• EXERCISE DESCRIPTION: Could you give the data below again, exactly and completely?
= = = = = = =
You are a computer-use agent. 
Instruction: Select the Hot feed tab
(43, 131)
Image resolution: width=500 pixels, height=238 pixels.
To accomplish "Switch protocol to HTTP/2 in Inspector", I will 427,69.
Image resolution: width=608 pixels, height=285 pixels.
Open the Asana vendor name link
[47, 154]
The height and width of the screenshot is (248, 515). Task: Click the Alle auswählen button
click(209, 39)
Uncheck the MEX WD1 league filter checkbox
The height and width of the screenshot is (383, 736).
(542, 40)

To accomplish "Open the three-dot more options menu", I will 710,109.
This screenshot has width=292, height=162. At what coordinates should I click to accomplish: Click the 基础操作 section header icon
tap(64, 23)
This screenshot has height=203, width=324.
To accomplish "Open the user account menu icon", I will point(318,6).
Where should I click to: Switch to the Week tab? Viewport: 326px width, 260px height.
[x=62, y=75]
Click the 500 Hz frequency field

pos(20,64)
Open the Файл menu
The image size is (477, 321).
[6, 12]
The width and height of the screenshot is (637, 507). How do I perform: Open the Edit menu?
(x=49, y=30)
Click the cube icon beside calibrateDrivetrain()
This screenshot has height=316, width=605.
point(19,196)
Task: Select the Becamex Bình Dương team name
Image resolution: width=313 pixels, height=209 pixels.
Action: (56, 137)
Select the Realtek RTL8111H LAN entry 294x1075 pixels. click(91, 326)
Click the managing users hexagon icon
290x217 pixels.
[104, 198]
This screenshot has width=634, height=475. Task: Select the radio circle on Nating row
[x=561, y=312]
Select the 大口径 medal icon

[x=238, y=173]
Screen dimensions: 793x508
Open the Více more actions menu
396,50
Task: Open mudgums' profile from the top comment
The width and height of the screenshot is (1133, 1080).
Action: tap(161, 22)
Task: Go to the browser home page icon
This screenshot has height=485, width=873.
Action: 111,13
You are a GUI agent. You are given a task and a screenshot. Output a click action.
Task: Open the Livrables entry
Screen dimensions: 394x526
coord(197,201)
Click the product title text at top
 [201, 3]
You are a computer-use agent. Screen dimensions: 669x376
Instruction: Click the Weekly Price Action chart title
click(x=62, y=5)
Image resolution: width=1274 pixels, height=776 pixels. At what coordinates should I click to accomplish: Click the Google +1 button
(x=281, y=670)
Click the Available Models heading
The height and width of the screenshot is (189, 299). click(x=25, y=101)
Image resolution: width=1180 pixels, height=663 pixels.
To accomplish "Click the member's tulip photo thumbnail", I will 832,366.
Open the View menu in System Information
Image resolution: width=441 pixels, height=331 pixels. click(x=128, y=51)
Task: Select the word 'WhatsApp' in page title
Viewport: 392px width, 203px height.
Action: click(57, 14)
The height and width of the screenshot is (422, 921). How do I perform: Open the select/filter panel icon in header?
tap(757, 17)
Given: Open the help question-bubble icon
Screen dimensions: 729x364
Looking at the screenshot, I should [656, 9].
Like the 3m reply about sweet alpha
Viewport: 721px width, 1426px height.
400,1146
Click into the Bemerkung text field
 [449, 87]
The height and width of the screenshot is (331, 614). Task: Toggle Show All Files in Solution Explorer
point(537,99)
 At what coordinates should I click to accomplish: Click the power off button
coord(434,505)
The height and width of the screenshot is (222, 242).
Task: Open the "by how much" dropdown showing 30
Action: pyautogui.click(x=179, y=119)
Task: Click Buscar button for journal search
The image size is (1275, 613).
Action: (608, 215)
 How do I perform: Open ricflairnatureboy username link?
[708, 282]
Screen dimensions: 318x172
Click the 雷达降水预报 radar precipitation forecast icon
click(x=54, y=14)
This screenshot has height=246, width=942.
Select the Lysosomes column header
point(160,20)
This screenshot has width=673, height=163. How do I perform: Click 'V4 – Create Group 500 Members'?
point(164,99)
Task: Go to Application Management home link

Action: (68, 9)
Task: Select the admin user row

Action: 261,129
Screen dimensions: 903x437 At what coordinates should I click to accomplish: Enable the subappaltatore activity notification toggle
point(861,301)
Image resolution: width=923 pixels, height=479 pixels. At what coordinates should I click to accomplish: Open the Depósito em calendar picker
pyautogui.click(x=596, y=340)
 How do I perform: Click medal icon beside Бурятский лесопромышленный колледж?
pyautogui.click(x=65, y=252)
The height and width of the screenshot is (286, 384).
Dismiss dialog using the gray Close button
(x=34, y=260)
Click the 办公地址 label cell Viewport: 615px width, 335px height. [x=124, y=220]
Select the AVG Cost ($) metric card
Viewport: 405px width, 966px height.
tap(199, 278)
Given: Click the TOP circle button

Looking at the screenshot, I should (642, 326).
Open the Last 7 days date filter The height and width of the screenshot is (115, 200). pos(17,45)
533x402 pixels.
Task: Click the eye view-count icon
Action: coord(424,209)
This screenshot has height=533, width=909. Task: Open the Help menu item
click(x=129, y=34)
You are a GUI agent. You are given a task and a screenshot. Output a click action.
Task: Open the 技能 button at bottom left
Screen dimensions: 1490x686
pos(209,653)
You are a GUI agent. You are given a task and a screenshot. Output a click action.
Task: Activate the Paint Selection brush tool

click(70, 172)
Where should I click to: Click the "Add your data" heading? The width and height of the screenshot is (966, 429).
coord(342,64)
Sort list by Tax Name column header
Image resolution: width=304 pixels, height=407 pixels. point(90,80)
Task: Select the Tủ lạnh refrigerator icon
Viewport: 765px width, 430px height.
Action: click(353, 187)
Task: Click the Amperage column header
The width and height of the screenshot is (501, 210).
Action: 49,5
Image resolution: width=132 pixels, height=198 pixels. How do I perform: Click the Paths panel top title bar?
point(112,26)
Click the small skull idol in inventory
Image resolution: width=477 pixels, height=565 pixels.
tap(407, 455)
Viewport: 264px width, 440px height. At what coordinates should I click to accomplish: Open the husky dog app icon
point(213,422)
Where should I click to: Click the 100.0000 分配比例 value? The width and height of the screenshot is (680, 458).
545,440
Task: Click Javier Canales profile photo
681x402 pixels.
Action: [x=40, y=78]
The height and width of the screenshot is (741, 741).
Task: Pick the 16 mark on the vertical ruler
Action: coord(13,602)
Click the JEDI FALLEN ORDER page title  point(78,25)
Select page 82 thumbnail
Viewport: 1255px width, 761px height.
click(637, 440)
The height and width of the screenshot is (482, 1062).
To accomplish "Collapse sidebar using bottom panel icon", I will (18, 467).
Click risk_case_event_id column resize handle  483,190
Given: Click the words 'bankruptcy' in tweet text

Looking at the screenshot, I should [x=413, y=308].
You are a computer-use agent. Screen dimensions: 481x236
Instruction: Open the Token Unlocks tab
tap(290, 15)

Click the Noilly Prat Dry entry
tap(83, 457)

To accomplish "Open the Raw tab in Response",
= = = = = = =
• FINISHED EXERCISE:
You are a computer-use agent. 
Instruction: Select the Hot feed tab
(43, 131)
Image resolution: width=500 pixels, height=238 pixels.
To accomplish "Switch protocol to HTTP/2 in Inspector", I will 427,69.
Image resolution: width=608 pixels, height=285 pixels.
Open the Asana vendor name link
[47, 154]
The height and width of the screenshot is (248, 515). Task: Click the Alle auswählen button
click(209, 39)
Uncheck the MEX WD1 league filter checkbox
The height and width of the screenshot is (383, 736).
(542, 40)

To accomplish "Open the three-dot more options menu", I will 710,109.
This screenshot has width=292, height=162. At what coordinates should I click to accomplish: Click the 基础操作 section header icon
tap(64, 23)
This screenshot has height=203, width=324.
To accomplish "Open the user account menu icon", I will point(318,6).
Where should I click to: Switch to the Week tab? Viewport: 326px width, 260px height.
[x=62, y=75]
Click the 500 Hz frequency field

pos(20,64)
Open the Файл menu
The image size is (477, 321).
[6, 12]
The width and height of the screenshot is (637, 507). How do I perform: Open the Edit menu?
(x=49, y=30)
Click the cube icon beside calibrateDrivetrain()
This screenshot has height=316, width=605.
point(19,196)
Task: Select the Becamex Bình Dương team name
Image resolution: width=313 pixels, height=209 pixels.
Action: (56, 137)
Select the Realtek RTL8111H LAN entry 294x1075 pixels. click(91, 326)
Click the managing users hexagon icon
290x217 pixels.
[104, 198]
This screenshot has width=634, height=475. Task: Select the radio circle on Nating row
[x=561, y=312]
Select the 大口径 medal icon

[x=238, y=173]
Screen dimensions: 793x508
Open the Více more actions menu
396,50
Task: Open mudgums' profile from the top comment
The width and height of the screenshot is (1133, 1080).
Action: tap(161, 22)
Task: Go to the browser home page icon
This screenshot has height=485, width=873.
Action: 111,13
You are a GUI agent. You are given a task and a screenshot. Output a click action.
Task: Open the Livrables entry
Screen dimensions: 394x526
coord(197,201)
Click the product title text at top
 [201, 3]
You are a computer-use agent. Screen dimensions: 669x376
Instruction: Click the Weekly Price Action chart title
click(x=62, y=5)
Image resolution: width=1274 pixels, height=776 pixels. At what coordinates should I click to accomplish: Click the Google +1 button
(x=281, y=670)
Click the Available Models heading
The height and width of the screenshot is (189, 299). click(x=25, y=101)
Image resolution: width=1180 pixels, height=663 pixels.
To accomplish "Click the member's tulip photo thumbnail", I will 832,366.
Open the View menu in System Information
Image resolution: width=441 pixels, height=331 pixels. click(x=128, y=51)
Task: Select the word 'WhatsApp' in page title
Viewport: 392px width, 203px height.
Action: click(57, 14)
The height and width of the screenshot is (422, 921). How do I perform: Open the select/filter panel icon in header?
tap(757, 17)
Given: Open the help question-bubble icon
Screen dimensions: 729x364
Looking at the screenshot, I should [656, 9].
Like the 3m reply about sweet alpha
Viewport: 721px width, 1426px height.
400,1146
Click into the Bemerkung text field
 [449, 87]
The height and width of the screenshot is (331, 614). Task: Toggle Show All Files in Solution Explorer
point(537,99)
 At what coordinates should I click to accomplish: Click the power off button
coord(434,505)
The height and width of the screenshot is (222, 242).
Task: Open the "by how much" dropdown showing 30
Action: pyautogui.click(x=179, y=119)
Task: Click Buscar button for journal search
The image size is (1275, 613).
Action: (608, 215)
 How do I perform: Open ricflairnatureboy username link?
[708, 282]
Screen dimensions: 318x172
Click the 雷达降水预报 radar precipitation forecast icon
click(x=54, y=14)
This screenshot has height=246, width=942.
Select the Lysosomes column header
point(160,20)
This screenshot has width=673, height=163. How do I perform: Click 'V4 – Create Group 500 Members'?
point(164,99)
Task: Go to Application Management home link

Action: (68, 9)
Task: Select the admin user row

Action: 261,129
Screen dimensions: 903x437 At what coordinates should I click to accomplish: Enable the subappaltatore activity notification toggle
point(861,301)
Image resolution: width=923 pixels, height=479 pixels. At what coordinates should I click to accomplish: Open the Depósito em calendar picker
pyautogui.click(x=596, y=340)
 How do I perform: Click medal icon beside Бурятский лесопромышленный колледж?
pyautogui.click(x=65, y=252)
The height and width of the screenshot is (286, 384).
Dismiss dialog using the gray Close button
(x=34, y=260)
Click the 办公地址 label cell Viewport: 615px width, 335px height. [x=124, y=220]
Select the AVG Cost ($) metric card
Viewport: 405px width, 966px height.
tap(199, 278)
Given: Click the TOP circle button

Looking at the screenshot, I should (642, 326).
Open the Last 7 days date filter The height and width of the screenshot is (115, 200). pos(17,45)
533x402 pixels.
Task: Click the eye view-count icon
Action: coord(424,209)
This screenshot has height=533, width=909. Task: Open the Help menu item
click(x=129, y=34)
You are a GUI agent. You are given a task and a screenshot. Output a click action.
Task: Open the 技能 button at bottom left
Screen dimensions: 1490x686
pos(209,653)
You are a GUI agent. You are given a task and a screenshot. Output a click action.
Task: Activate the Paint Selection brush tool

click(70, 172)
Where should I click to: Click the "Add your data" heading? The width and height of the screenshot is (966, 429).
coord(342,64)
Sort list by Tax Name column header
Image resolution: width=304 pixels, height=407 pixels. point(90,80)
Task: Select the Tủ lạnh refrigerator icon
Viewport: 765px width, 430px height.
Action: click(353, 187)
Task: Click the Amperage column header
The width and height of the screenshot is (501, 210).
Action: 49,5
Image resolution: width=132 pixels, height=198 pixels. How do I perform: Click the Paths panel top title bar?
point(112,26)
Click the small skull idol in inventory
Image resolution: width=477 pixels, height=565 pixels.
tap(407, 455)
Viewport: 264px width, 440px height. At what coordinates should I click to accomplish: Open the husky dog app icon
point(213,422)
Where should I click to: Click the 100.0000 分配比例 value? The width and height of the screenshot is (680, 458).
545,440
Task: Click Javier Canales profile photo
681x402 pixels.
Action: [x=40, y=78]
The height and width of the screenshot is (741, 741).
Task: Pick the 16 mark on the vertical ruler
Action: coord(13,602)
Click the JEDI FALLEN ORDER page title  point(78,25)
Select page 82 thumbnail
Viewport: 1255px width, 761px height.
click(637, 440)
The height and width of the screenshot is (482, 1062).
To accomplish "Collapse sidebar using bottom panel icon", I will (18, 467).
Click risk_case_event_id column resize handle  483,190
Given: Click the words 'bankruptcy' in tweet text

Looking at the screenshot, I should [x=413, y=308].
You are a computer-use agent. Screen dimensions: 481x236
Instruction: Open the Token Unlocks tab
tap(290, 15)

Click the Noilly Prat Dry entry
tap(83, 457)

To accomplish "Open the Raw tab in Response",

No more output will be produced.